**Problem statement**
Whenever a line below includes the string "each", show it.

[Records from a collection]
—————
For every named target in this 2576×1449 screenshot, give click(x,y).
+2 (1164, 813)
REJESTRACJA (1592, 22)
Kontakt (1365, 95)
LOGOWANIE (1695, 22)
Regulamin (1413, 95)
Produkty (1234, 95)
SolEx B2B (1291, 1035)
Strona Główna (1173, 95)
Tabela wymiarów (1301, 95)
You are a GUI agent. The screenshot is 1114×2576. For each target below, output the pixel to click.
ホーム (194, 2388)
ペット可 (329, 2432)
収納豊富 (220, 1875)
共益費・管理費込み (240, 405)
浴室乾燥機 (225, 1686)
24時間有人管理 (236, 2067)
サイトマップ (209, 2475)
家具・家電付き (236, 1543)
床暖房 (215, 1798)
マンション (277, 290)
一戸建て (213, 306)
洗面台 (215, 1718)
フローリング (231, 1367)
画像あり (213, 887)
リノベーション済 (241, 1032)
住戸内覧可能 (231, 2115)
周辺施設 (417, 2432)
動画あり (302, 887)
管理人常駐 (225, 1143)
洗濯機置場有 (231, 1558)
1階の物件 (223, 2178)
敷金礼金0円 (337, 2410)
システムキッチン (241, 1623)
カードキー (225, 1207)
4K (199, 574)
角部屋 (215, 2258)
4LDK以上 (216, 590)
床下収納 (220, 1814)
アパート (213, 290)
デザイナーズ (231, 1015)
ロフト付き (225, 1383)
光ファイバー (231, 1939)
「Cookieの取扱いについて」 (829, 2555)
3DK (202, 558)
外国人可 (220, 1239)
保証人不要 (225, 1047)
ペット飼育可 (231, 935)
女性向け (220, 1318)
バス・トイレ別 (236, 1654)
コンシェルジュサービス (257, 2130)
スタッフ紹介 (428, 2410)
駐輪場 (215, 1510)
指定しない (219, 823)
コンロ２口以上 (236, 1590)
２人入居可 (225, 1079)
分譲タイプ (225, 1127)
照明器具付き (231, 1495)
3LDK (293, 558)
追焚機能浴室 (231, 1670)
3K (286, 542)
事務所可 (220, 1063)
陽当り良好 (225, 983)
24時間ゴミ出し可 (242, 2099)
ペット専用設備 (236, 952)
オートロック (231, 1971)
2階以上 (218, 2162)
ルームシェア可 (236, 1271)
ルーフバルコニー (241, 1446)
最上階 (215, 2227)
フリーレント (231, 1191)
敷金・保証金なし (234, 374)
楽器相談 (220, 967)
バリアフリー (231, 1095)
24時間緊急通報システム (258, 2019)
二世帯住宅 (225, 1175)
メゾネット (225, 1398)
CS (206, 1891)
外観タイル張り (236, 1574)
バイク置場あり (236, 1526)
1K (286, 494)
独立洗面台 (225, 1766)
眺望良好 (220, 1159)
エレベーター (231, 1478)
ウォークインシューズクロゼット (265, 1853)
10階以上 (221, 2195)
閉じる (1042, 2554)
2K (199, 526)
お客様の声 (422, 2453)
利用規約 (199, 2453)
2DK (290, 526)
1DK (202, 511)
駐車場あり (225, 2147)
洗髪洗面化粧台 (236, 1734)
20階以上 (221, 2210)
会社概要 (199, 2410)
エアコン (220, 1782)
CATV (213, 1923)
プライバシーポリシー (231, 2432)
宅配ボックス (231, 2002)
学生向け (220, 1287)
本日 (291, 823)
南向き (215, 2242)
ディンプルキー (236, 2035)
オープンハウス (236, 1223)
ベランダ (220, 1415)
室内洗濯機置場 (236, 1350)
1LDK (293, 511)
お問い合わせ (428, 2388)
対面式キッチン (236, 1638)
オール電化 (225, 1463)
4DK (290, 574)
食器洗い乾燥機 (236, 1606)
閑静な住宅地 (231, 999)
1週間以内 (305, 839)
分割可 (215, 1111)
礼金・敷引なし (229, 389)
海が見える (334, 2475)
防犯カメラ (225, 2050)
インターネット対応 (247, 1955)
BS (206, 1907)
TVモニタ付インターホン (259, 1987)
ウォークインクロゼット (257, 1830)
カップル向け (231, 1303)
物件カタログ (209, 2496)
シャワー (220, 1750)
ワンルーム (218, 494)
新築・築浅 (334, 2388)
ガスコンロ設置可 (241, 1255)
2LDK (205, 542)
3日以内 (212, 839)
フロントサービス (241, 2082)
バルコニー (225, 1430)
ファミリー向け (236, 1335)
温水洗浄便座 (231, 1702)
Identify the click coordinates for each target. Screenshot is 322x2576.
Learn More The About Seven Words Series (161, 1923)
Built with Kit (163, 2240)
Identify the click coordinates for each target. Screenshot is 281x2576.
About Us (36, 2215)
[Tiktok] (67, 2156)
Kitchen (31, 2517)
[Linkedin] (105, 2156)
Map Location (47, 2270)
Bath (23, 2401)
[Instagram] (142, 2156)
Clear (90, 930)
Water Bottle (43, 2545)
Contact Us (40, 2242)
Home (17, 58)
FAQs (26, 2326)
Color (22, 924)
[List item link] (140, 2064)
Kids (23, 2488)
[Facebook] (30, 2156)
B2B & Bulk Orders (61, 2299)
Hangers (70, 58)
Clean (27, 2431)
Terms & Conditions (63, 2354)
—————
**Problem solution**
You are a GUI agent. The screenshot is 1114×2576. For each target below, output the pixel to click.
Identify the click coordinates for each target. Screenshot is 322x2576.
Identify the click coordinates for each target. Screenshot is 281x2576.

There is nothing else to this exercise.